◆ **Page extract**:
★ ★ ★

Well ain't that precious?

Yeah, the movie is really awesome. https://www.youtube.com/watch?v=vl8fD3QOs2c

a kitten
Aug 5, 2006

Nausicaa is Good

I said this about it somewhere else:

There's a good chance you've heard of Hayao Miyazaki, the master animator and director from Studio Ghibli. Well, way back when the studio was starting out he had to do a manga version alongside the film version of Nausicaä of the Valley of the Wind.

The film and the manga's stories diverge pretty drastically early on and the comic is one of the best science fiction epics I've encountered in any format. Strongly written characters and fantastic art make it exciting, thoughtful, and moving.


Here's a picture of the Nausicaa box set.

And here it is on my Nerd Shelf:

(Not pictured: Yotsuba&, Paradise Kiss, Sailor Moon)

The only thing I don't like about it is how sound effects are handled. Putting the translations for all of the them in the back of each (huge) volume is actually more annoying than if they didn't even bother translating them at all. Redraw them or stick it in the gutters; no one wants to flip to the back of the book to see if those characters mean "vrmmmmm" or "whooooosh"

It's the only thing I miss about the old Perfect Collection, which (other than the translation, which is the same) is a bit worse with its way smaller format and flipped artwork.

a kitten posted:

Nausicaa is kind of on a whole different level than most of the other suggestions in this thread (or in general). It reminds me of the quote about The Sandman books "if this isn't literature, nothing is".

I'm not even sure if the manga and anime align for even as much as a third, they start in the exact same place but diverge widely pretty quickly. Nausicaa the movie is a decent Stuido Ghibli film, and certainly an historic one, but probably not widely considered their best work. Nausicaa the manga is an outstanding piece of graphic art, and one of the greatest works of science fiction around.




i really like it

a kitten
Aug 5, 2006

And just for good measure, the bottom panel on this pages is one of my favorite single panels in all of comicdom:
(reads left to right since this scan is from the old flopped version)

★ ★ ★

◆ **Goal of the exercise**: Translate this sentence from the Nausicaä manga forum thread into Spanish: "Strongly written characters and fantastic art make it exciting, thoughtful, and moving."

◆ **Dataset extract**:
★ ★ ★

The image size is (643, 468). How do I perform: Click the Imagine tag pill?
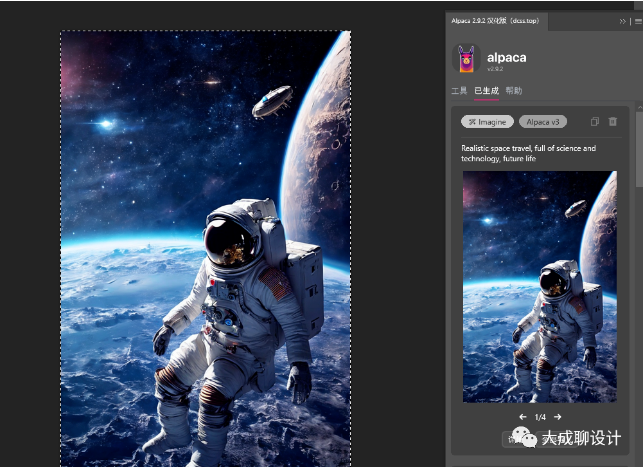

★ ★ ★

◆ **The completed task**: Unos personajes sólidamente escritos y un arte fantástico la hacen emocionante, reflexiva y conmovedora.